Trecho selecionado
○ ○ ○ ○ ○

Sem esses fungos, a produtividade agrícola pode até aumentar a curto prazo com aditivos químicos, mas perde resiliência a longo prazo. A fertilidade natural do solo diminui, sua estrutura se degrada e o sistema se torna cada vez mais dependente de insumos artificiais, criando um ciclo vicioso de degradação ambiental e dependência química.
A invisibilidade dos fungos na agenda ambiental global
Enquanto animais carismáticos como pandas, tigres e araras ganham destaque em campanhas de conservação, os fungos permanecem invisíveis. Mesmo entre os cientistas, a micologia, o estudo dos fungos, ainda é uma área pouco financiada e pouco explorada. A subestimação desses organismos reflete um problema cultural: associamos fungos a doenças, mofo e contaminação. Mas essa visão é estreita.

○ ○ ○ ○ ○

Dados fornecidos
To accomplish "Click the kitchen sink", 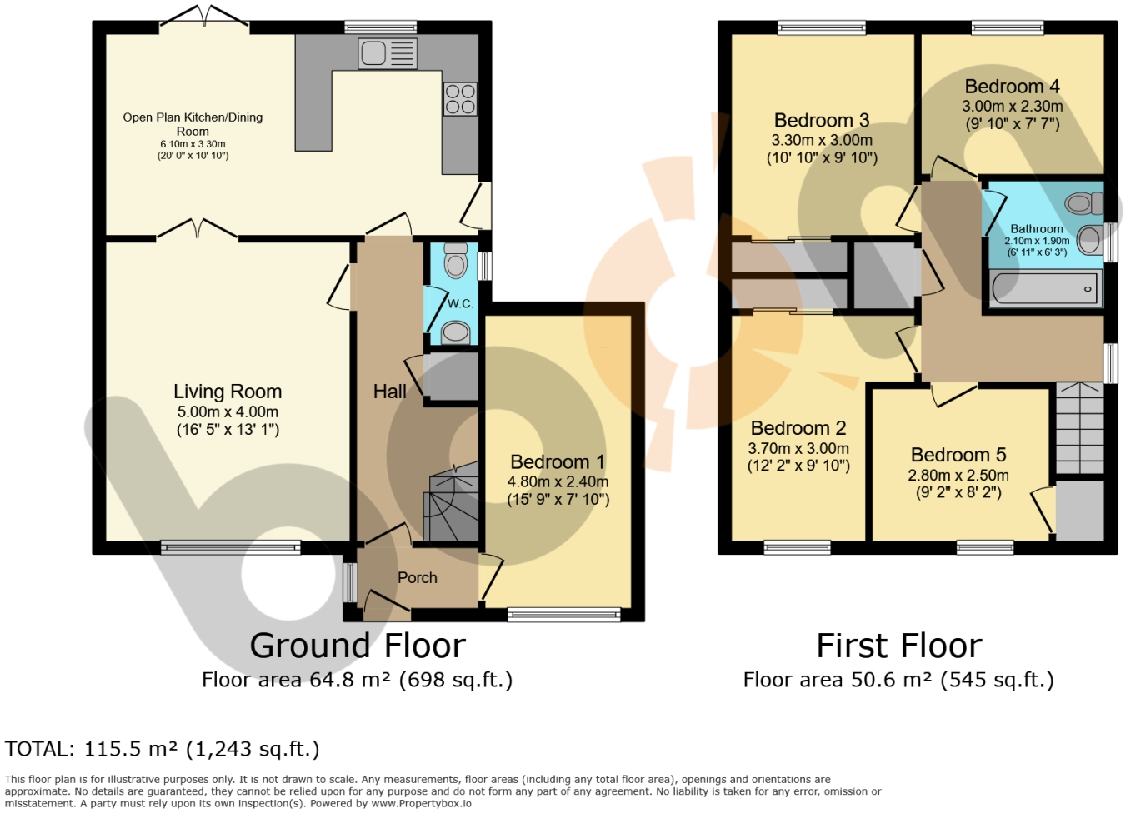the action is [388, 54].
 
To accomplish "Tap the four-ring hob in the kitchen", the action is [460, 98].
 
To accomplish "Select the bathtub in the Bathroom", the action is [1045, 288].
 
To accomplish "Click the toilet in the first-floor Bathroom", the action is [1084, 203].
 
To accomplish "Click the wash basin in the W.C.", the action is [455, 332].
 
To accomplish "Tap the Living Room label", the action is [228, 392].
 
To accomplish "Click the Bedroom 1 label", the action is [558, 461].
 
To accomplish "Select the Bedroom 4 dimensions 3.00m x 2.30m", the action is [1013, 107].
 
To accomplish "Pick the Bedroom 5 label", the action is [958, 455].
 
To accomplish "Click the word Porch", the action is [418, 578].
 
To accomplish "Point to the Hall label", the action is [389, 392].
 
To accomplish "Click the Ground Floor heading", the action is [358, 646].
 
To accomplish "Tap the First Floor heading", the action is [899, 646].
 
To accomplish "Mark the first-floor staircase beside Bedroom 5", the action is [1080, 428].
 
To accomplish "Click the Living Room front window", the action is [231, 547].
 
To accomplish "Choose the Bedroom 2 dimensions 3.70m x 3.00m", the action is [798, 448].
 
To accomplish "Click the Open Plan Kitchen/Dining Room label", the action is [193, 124].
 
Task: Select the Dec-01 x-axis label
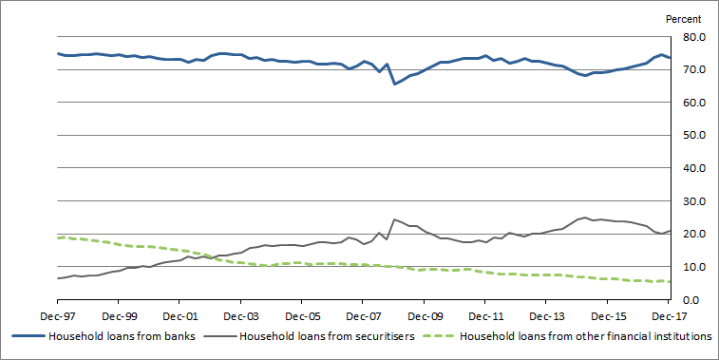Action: tap(179, 317)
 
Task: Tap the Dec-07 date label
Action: tap(362, 317)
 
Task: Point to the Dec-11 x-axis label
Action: tap(484, 317)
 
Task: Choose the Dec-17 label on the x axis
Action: tap(676, 317)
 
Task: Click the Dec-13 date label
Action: tap(545, 317)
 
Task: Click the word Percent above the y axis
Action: tap(683, 18)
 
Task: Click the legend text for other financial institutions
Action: tap(587, 335)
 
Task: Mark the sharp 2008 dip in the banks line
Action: tap(394, 84)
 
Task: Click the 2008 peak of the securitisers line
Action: tap(394, 219)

○ ○ ○ ○ ○

Objetivo do exercício
Transcreva sem alterações a parte do trecho sobre os fungos que vai de "Sem esses fungos, a" até "e dependência química.". Os dados não são necessários para este exercício.

Resposta abaixo
Sem esses fungos, a produtividade agrícola pode até aumentar a curto prazo com aditivos químicos, mas perde resiliência a longo prazo. A fertilidade natural do solo diminui, sua estrutura se degrada e o sistema se torna cada vez mais dependente de insumos artificiais, criando um ciclo vicioso de degradação ambiental e dependência química.